What to produce:
The first line of the entries below, the line containing "The width and", and every line between them should be repeated exactly, and nothing else.

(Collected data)
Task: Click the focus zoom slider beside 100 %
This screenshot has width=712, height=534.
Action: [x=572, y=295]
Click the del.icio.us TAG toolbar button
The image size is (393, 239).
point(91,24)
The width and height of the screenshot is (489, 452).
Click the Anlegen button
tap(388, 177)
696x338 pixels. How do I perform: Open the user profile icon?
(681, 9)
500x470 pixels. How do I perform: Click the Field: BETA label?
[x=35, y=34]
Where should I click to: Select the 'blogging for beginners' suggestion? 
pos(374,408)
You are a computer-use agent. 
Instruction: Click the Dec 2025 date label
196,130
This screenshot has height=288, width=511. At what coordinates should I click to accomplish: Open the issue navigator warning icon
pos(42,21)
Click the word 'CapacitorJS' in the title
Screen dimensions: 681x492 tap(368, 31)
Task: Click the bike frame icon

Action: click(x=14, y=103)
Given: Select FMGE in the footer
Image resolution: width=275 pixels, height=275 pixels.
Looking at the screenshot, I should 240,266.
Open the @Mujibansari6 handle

Reply to the task:
Task: Click the focus zoom slider beside 100 %
This screenshot has width=712, height=534.
Action: [x=572, y=295]
Click the del.icio.us TAG toolbar button
The image size is (393, 239).
point(91,24)
The width and height of the screenshot is (489, 452).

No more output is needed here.